Commercial lenders up interest rates for medium, long-term products
Commercial banks have joined the year-end competition for savings by raising interest rates for medium and long-term financial products, such as three-year certificates of deposit and three-year fixed term deposits.
Offering a higher rate of return than a standard savings account, a certificate of deposit, or CD, is a financial product issued by banks to investors who purchase them to earn interest on their investment for a fixed period of time.
At a branch of Bank of Beijing Co Ltd, a listed city commercial bank, the rate of three-year CDs worth 200,000 yuan ($28,975) was 4 percent on Tuesday, about 45 percent higher than the Chinese central bank's benchmark three-year fixed-term deposit rate, according to an account manager.
Large commercial banks also increased their medium-term borrowing rates. A branch of Bank of China Ltd, the country's fourth largest State-owned commercial lender by assets, offered three-year CDs with a denomination of 200,000 yuan at an interest rate of 3.85 percent.

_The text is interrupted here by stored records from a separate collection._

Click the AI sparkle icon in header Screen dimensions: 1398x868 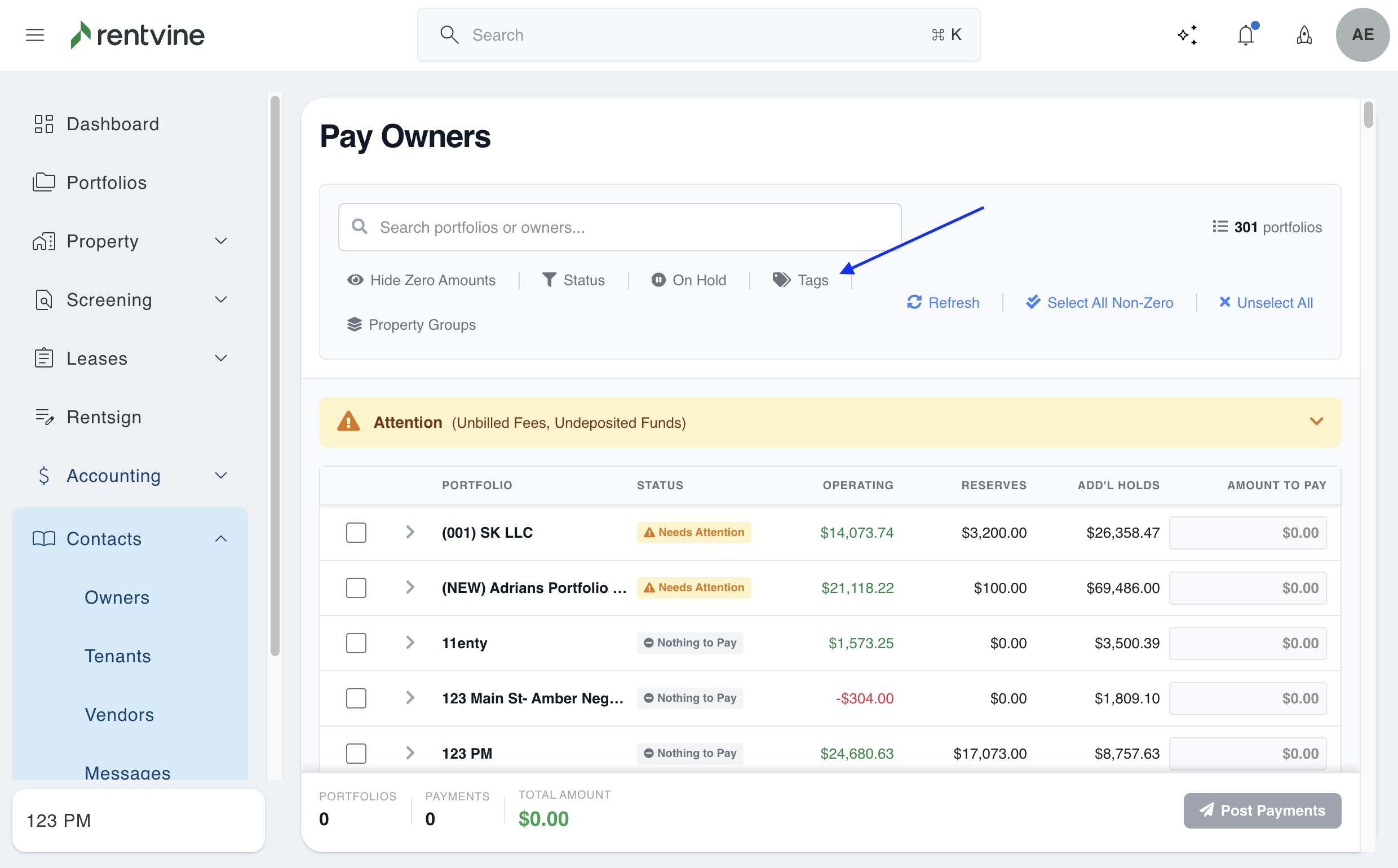pos(1187,35)
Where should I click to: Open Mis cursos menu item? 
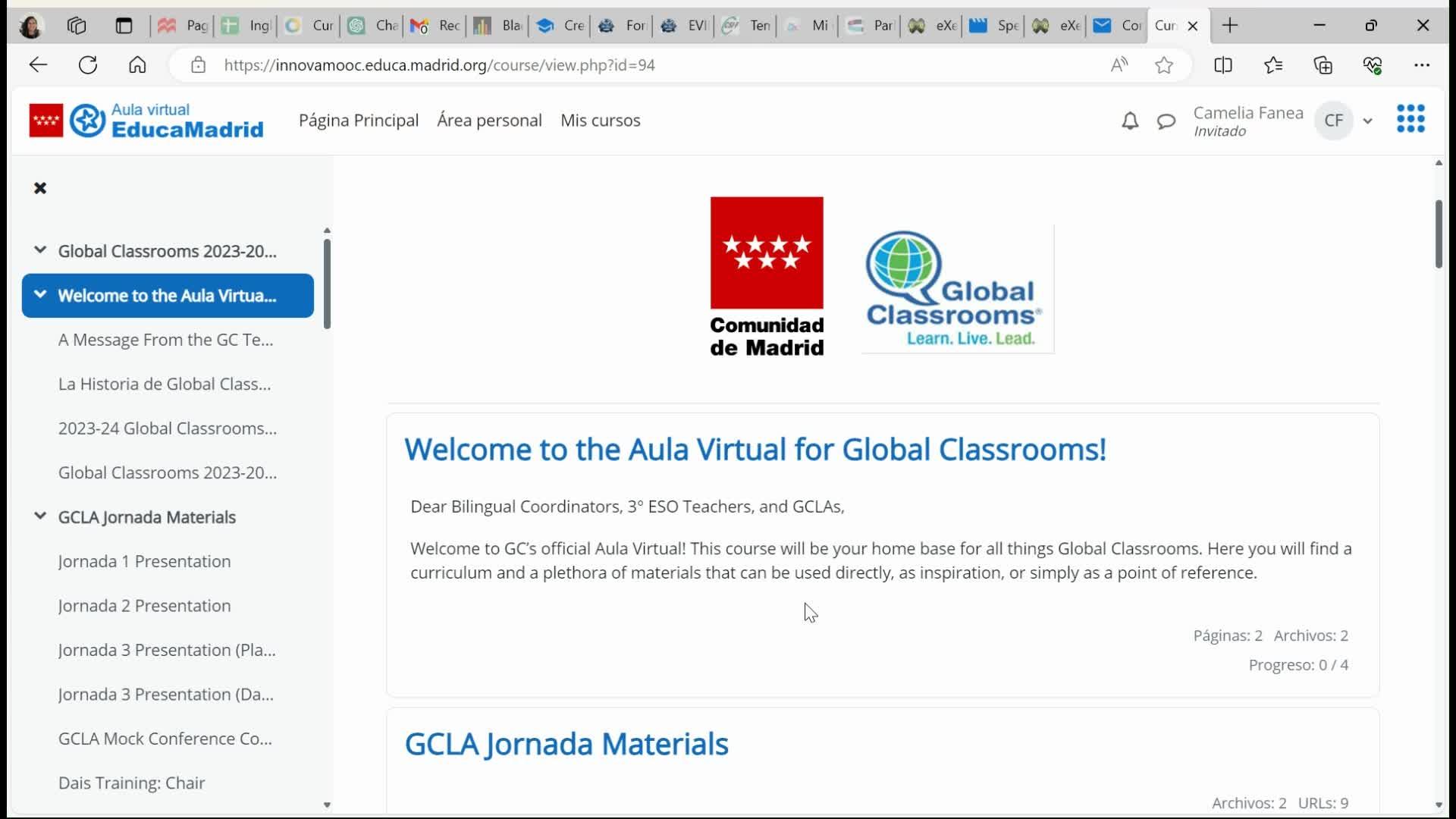600,121
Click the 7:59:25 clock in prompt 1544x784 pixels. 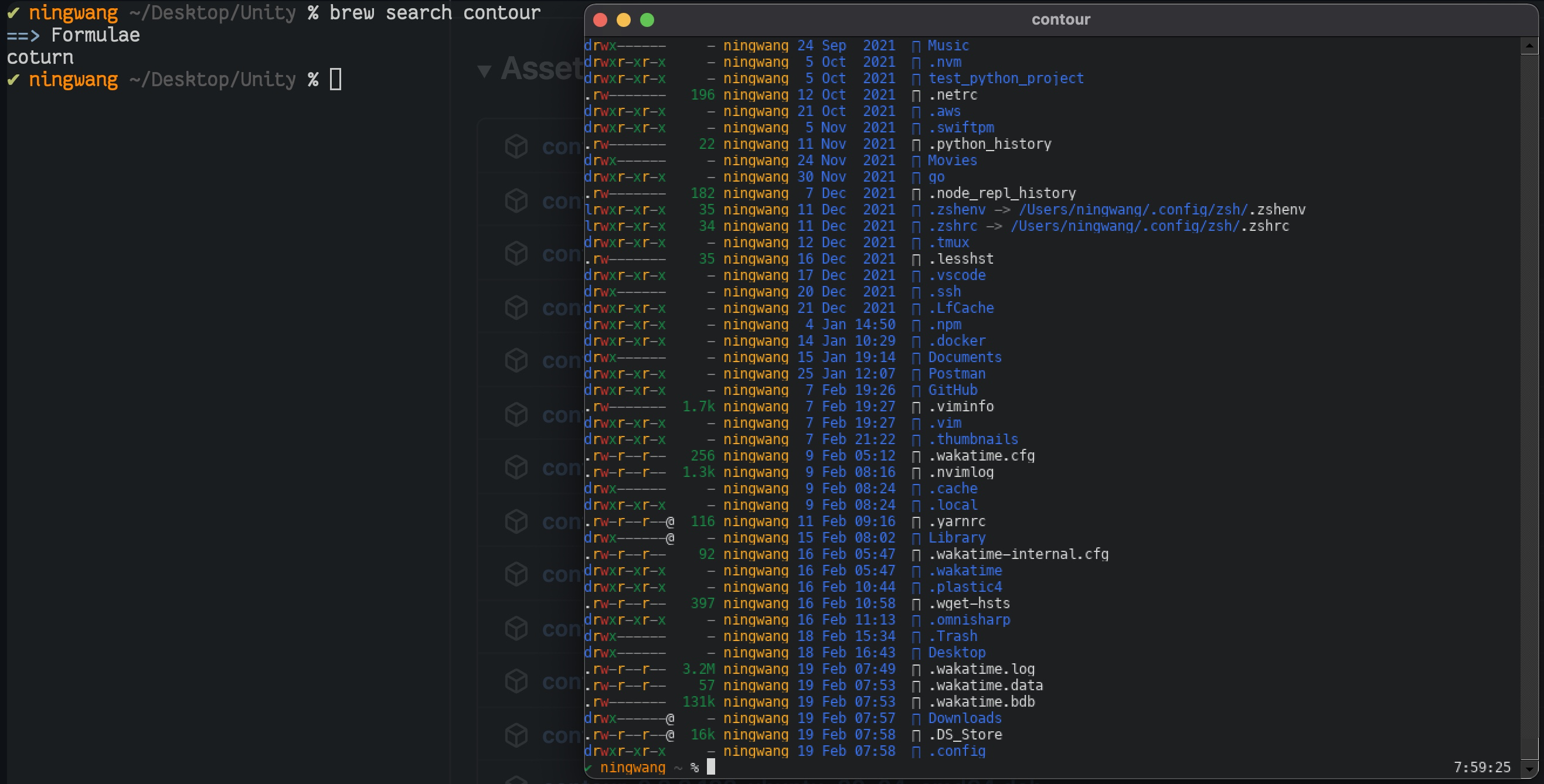click(1482, 767)
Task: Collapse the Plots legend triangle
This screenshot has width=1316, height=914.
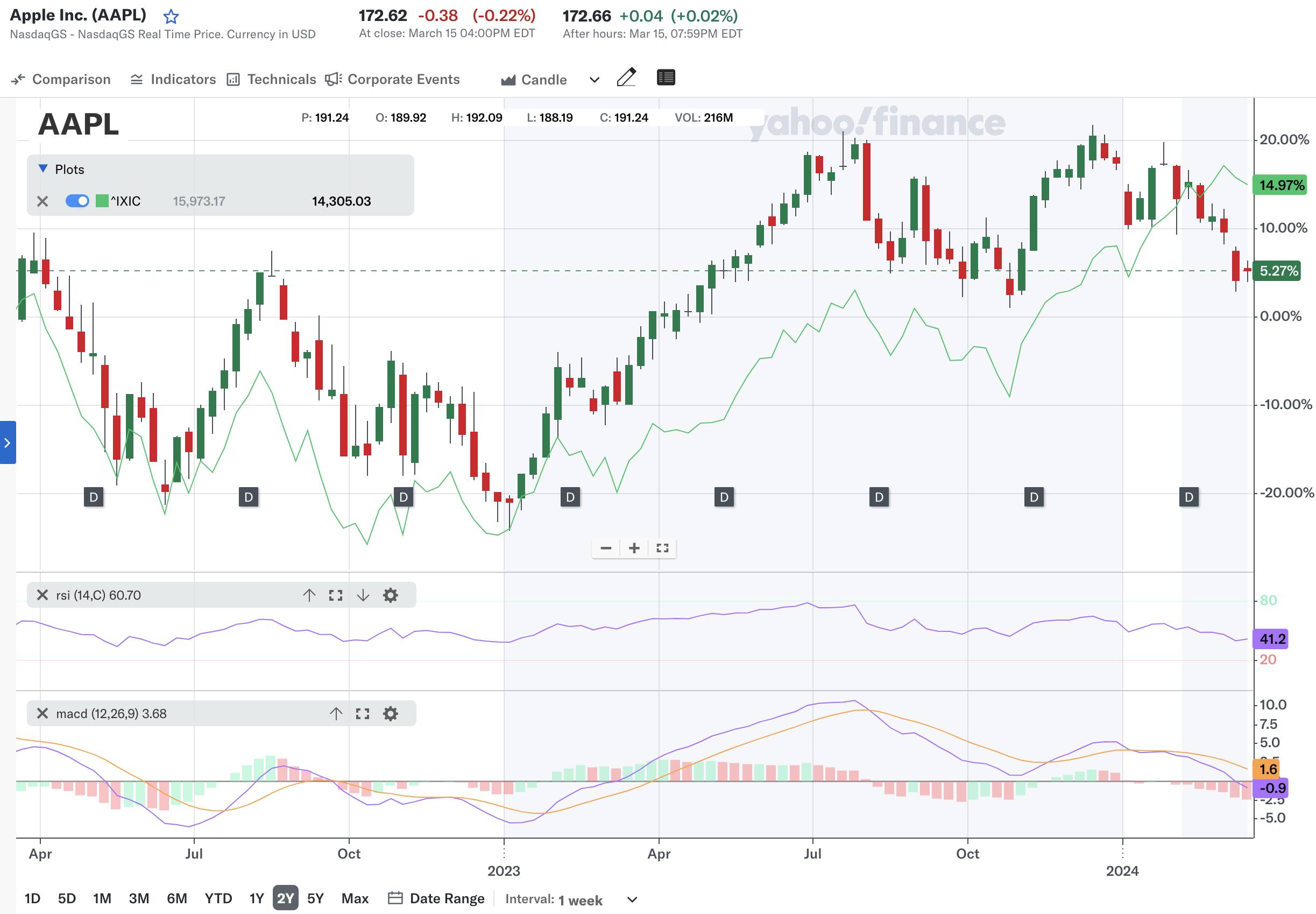Action: tap(43, 169)
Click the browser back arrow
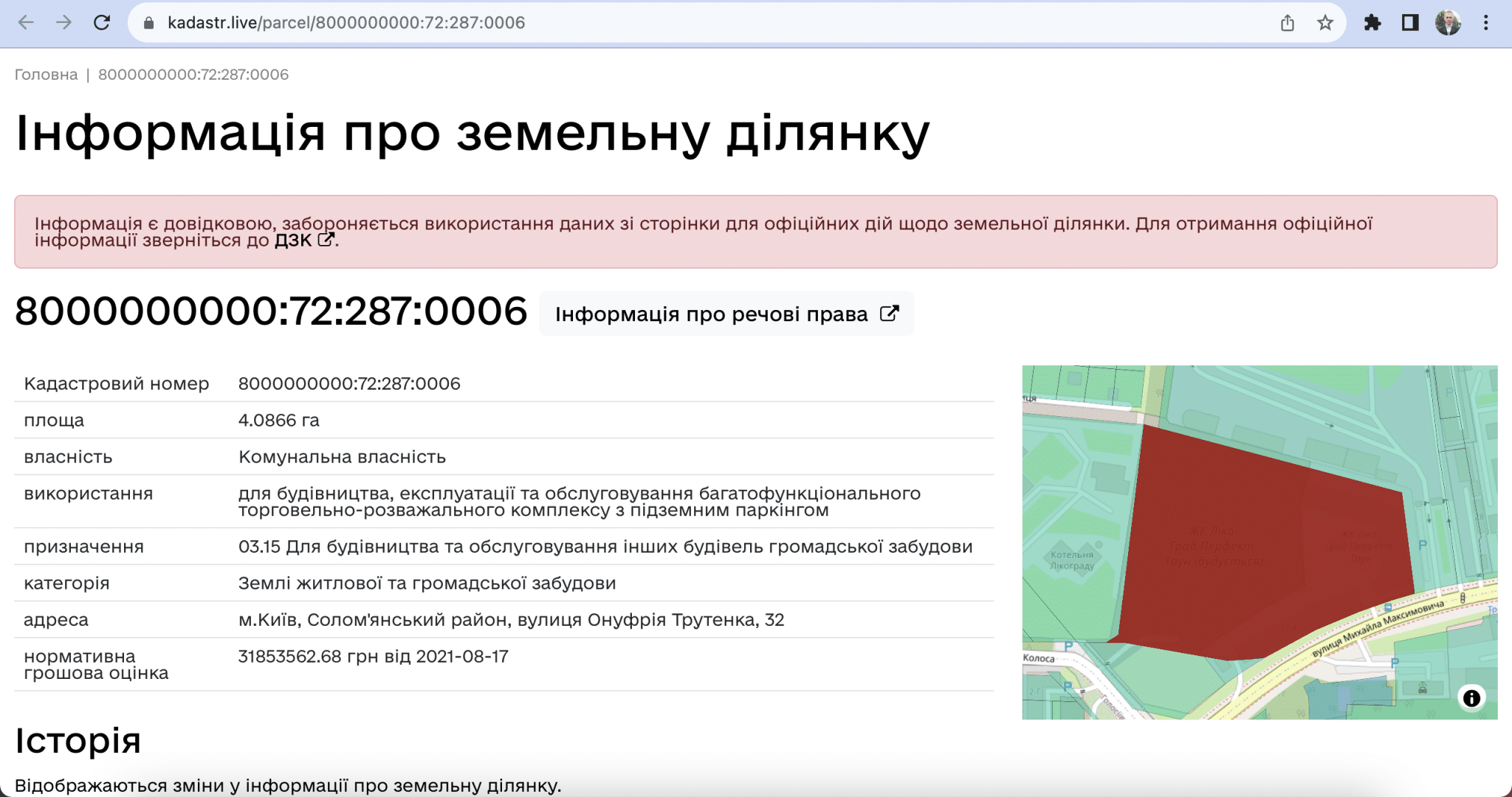Image resolution: width=1512 pixels, height=797 pixels. (26, 23)
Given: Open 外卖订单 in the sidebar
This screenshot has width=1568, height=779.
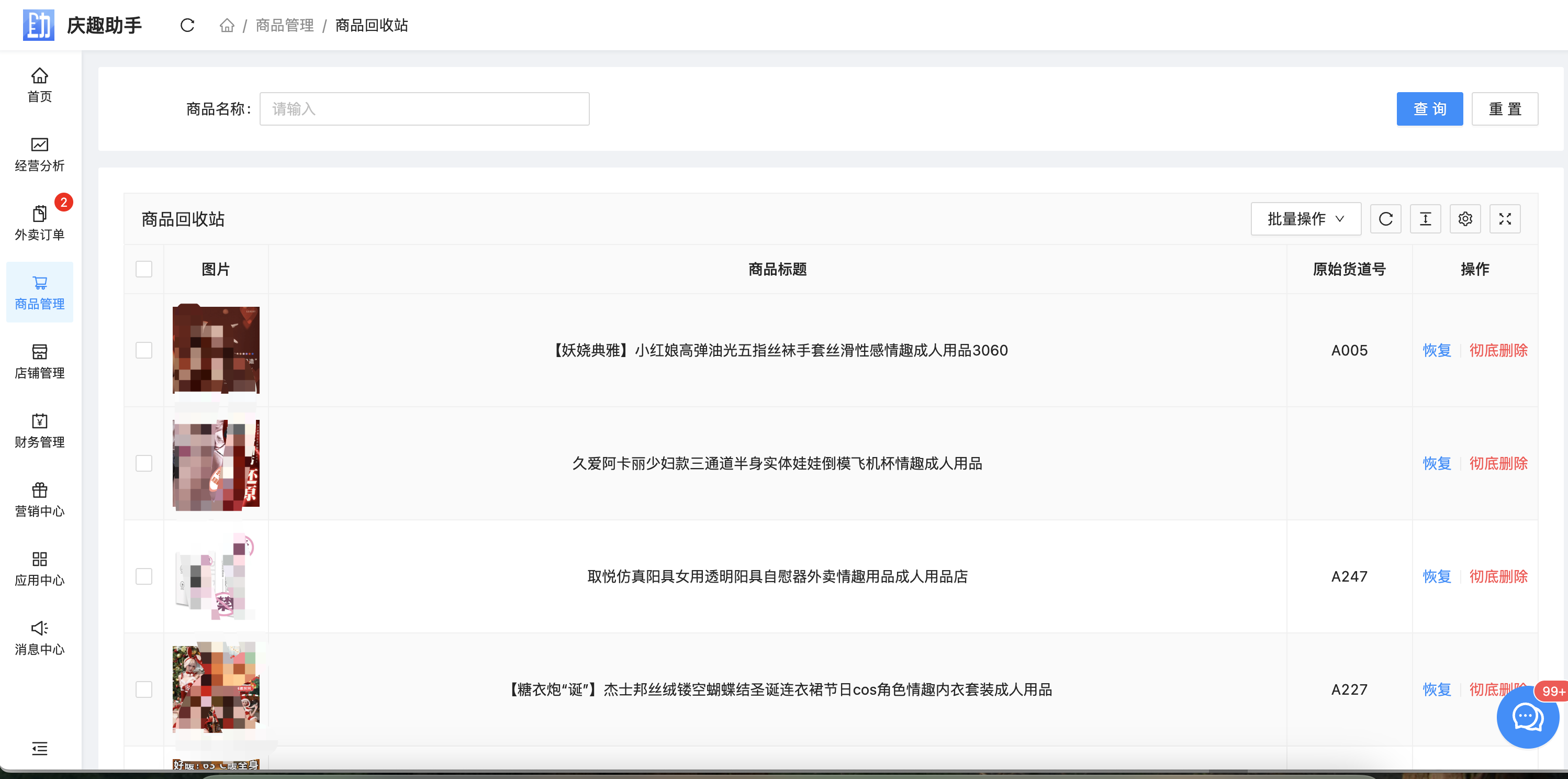Looking at the screenshot, I should click(x=40, y=223).
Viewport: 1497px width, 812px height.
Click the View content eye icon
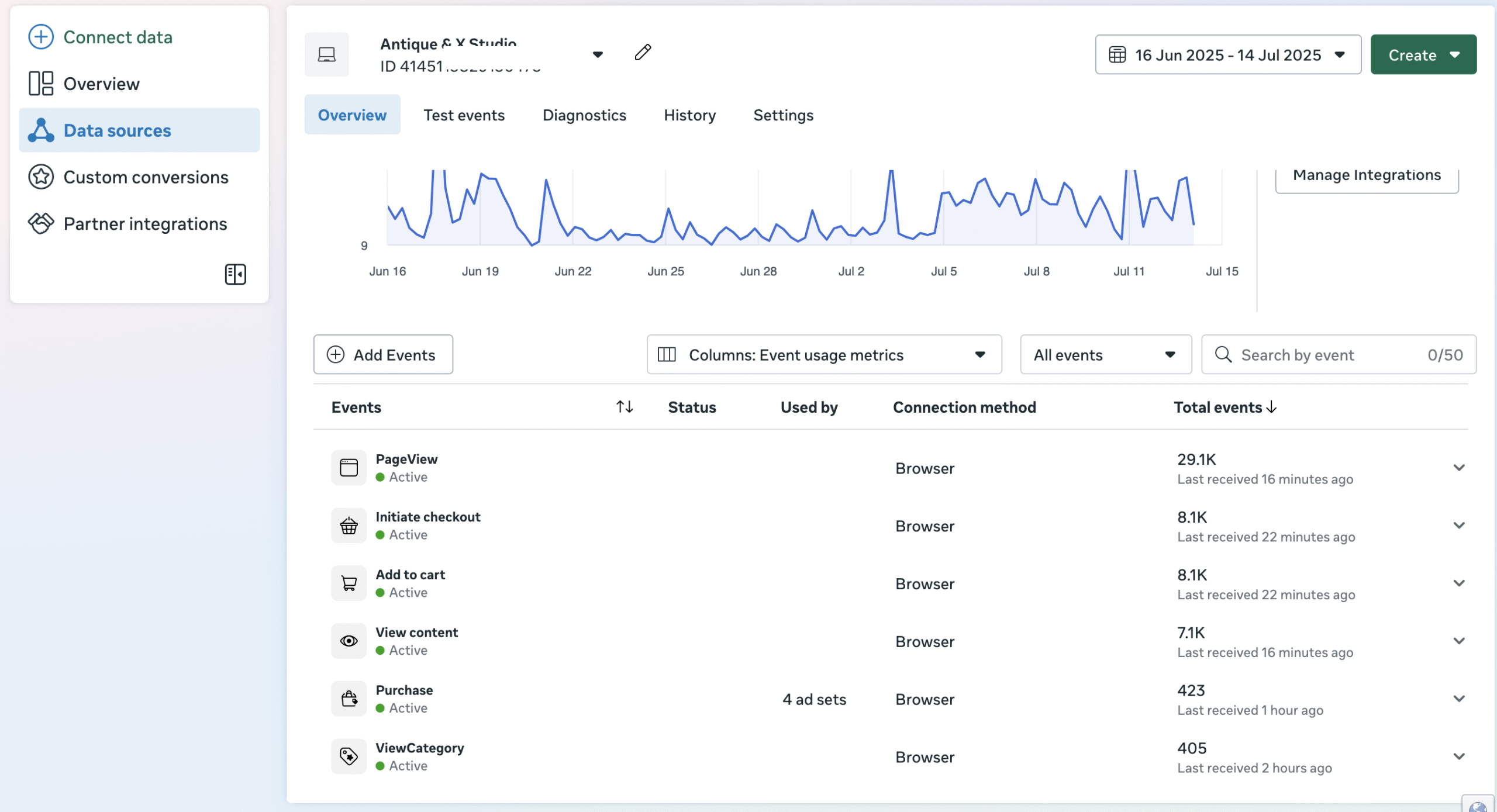click(x=349, y=641)
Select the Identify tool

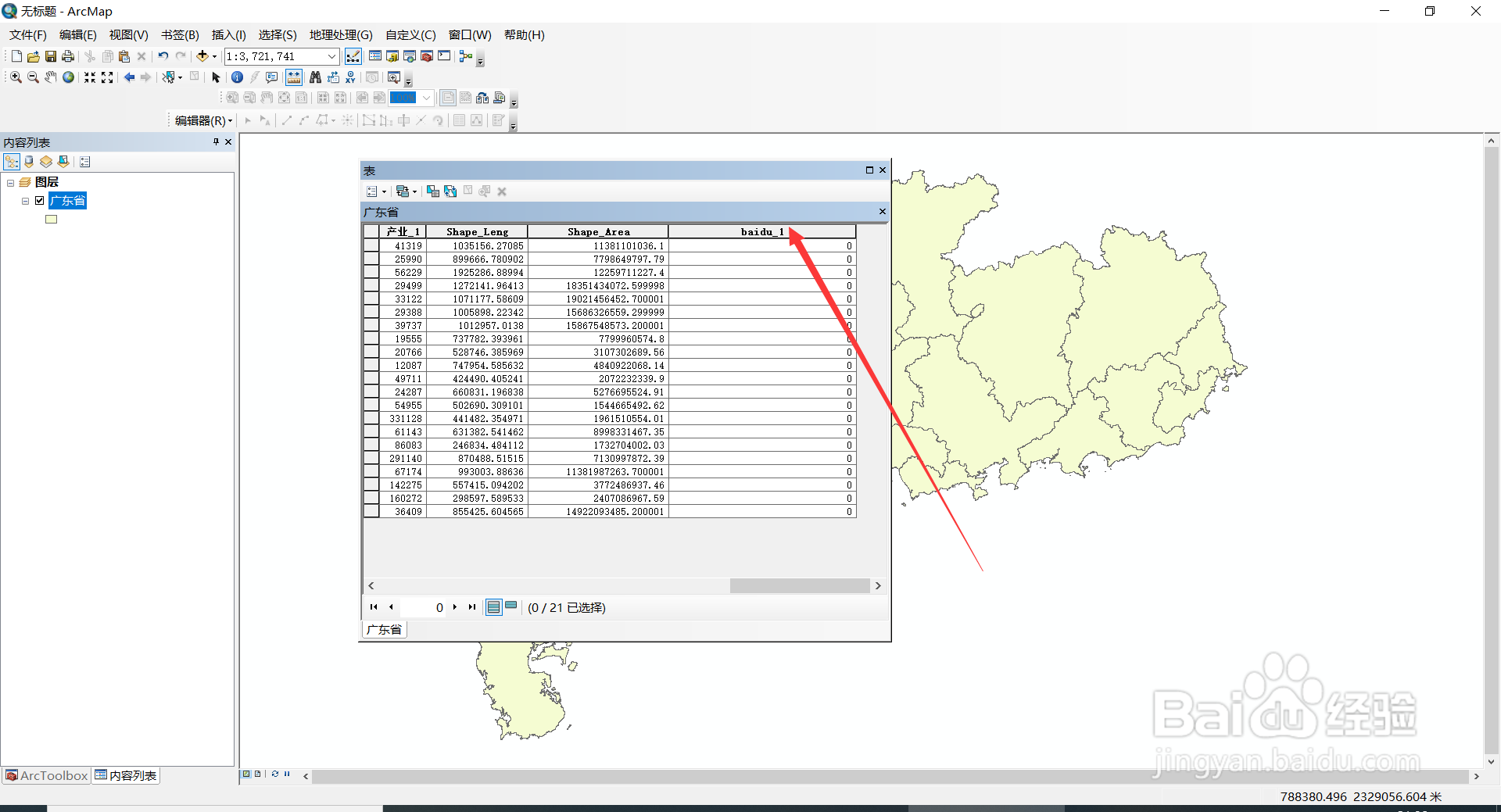(x=237, y=77)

Its three-year fixed-term interest rate was 3.575 percent on Tuesday, compared with the benchmark rate of 2.75 percent.
According to Rong360.com, a Chinese provider of search, recommendation and application services for financial products, the average interest rate of CDs for 35 banks monitored by the company increased slightly in November from the previous month.
Yang Huimin, a financial analyst at the 360 Big Data Research Institute of Rong360.com, said ordinary deposits are still a major product for competition among banks on the liabilities side, as interbank business is shrinking and the interbank liabilities are rising.
Compared with large national commercial banks, small and medium-sized banks are under a higher level of stress to compete for deposits because they have a limited number of branches and less credibility, Yang said.
In addition, small and medium-sized banks are also forced to turn to deposits as their interbank liabilities have declined sharply due to regulatory tightening on the interbank business, analysts said.
Zhang Xingrong, managing director of the Institute of International Finance at Bank of China Ltd, said three major factors have contributed to the heightened competition for deposits through interest rates.
First, the money supply is not as abundant this year as in the past few years due in part to the fall in China's foreign trade. Second, banks are under the pressure of year-end performance reviews. Finally, attracting deposits before the Spring Festival holiday is a focus for commercial banks to accumulate funds for development in the next year, he said.
"Weaker business conditions of industrial companies also led to slower growth in bank deposits," he said. "As of the end of September, it took 9.6 more days year-on-year for industrial companies to recover accounts receivable. In the first three quarters, the loss of industrial enterprises with the annual prime operating revenue of at least 20 million yuan increased by 5.8 percent year-on-year. All these factors have affected the accumulation of deposits."
The growth of investment in online asset management products and peer-to-peer lending products, which refers to the practice of lending money to individuals or businesses through online services that match lenders with borrowers, also caused a decrease in bank deposits. But the growth has slowed down, thanks to a campaign launched by the China Banking and Insurance Regulatory Commission this year to rectify the market chaos in the banking industry by making these products standardized, he said.